An “unfair result” is deemed to have happened – as it did famously in 1981 – when a party, despite obtaining the largest number of first preference votes in the election is more disadvantaged than another in the actual distribution of seats under STV, thus producing a perverse result.

The Maltese are not natural team players, and the essence of coalitions lies in a willingness to compromise on policies and manifesto commitments

All the general elections held in Malta between 1921 and 1966, with the exception of one in 1955, led to at least three parties being elected. It is only in the subsequent post-Independence general elections that two parties – the Nationalist Party and the Labour Party – have invariably been elected to Parliament. This has led to the proposition that the system should be changed because it does not favour smaller parties, thus leaving a sizeable part of the electorate unrepresented in Parliament.

For the last 50 years, Malta has effectively been ruled by a two-party hegemony.
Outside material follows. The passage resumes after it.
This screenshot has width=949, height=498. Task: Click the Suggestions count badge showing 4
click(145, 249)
This has come about for two reasons. First, the political spoils in such a small electorate are inevitably constrained. Secondly, more importantly, the two main political parties do not limit the number of candidates who contest constituencies. Thus, they allow for competition between their own candidates. 
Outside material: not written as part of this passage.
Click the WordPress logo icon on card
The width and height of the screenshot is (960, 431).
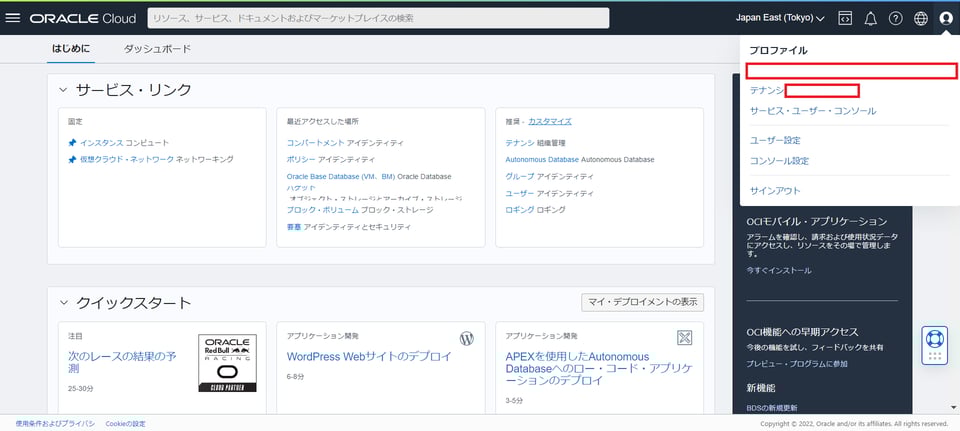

It gives most aspiring politicians an entry, or at least the prospect of entry, into the parliamentary ranks of either party as they are not excluded from party lists by virtue of there being some upper limit to the number of candidates who can contest a given constituency.

In any revision of the Constitution, there are legitimate arguments for proposing that “emancipating the Constitution from the tutelage of the two major political parties” is intrinsically a desirable objective to achieve a fairer representative democracy where seats match the votes cast. 

The changes introduced in 1987, 1996 and 2007 have reduced the margins for gerrymandering as they were intended to, but this has left a significant minority of the electorate disenfranchised and unrepresented in Parliament.                  

One solution which has been put forward for consideration is that the proportion of votes needed in each constituency for election to Parliament – the quota – should be reduced to, say, five or eight per cent – thus opening the field to healthy competition from other political parties, such as the Democratic Party and Alternattiva; and that the current 13-district constituency arrangement should be replaced by one single district as is already the case in elections to the European Union Parliament.

There is an important caveat attached to any tinkering with the hybrid system that has served Malta well for the last three decades. While changes which allowed smaller parties to be elected to Parliament would lead thousands of voters to feel they are properly represented and have a voice, this must be balanced against the undoubted benefits that the hybrid STV combined with the corrective mechanism has given Malta.

While fairness argues for an end to the current duopoly on political representation by the Nationalist Party and Labour Party by increasing the chance of smaller parties getting elected, the instability which could arise through their holding the balance of power in the House of Representatives – leading to coalition government – should not be underestimated. 

The Maltese are not natural team players, and the essence of coalitions lies in a willingness to compromise on policies and manifesto commitments for the greater good of the country.

The possibility of the strong and stable democratic government, which the STV hybrid currently provides – with the people knowing exactly which party is accountable – should not be abandoned lightly.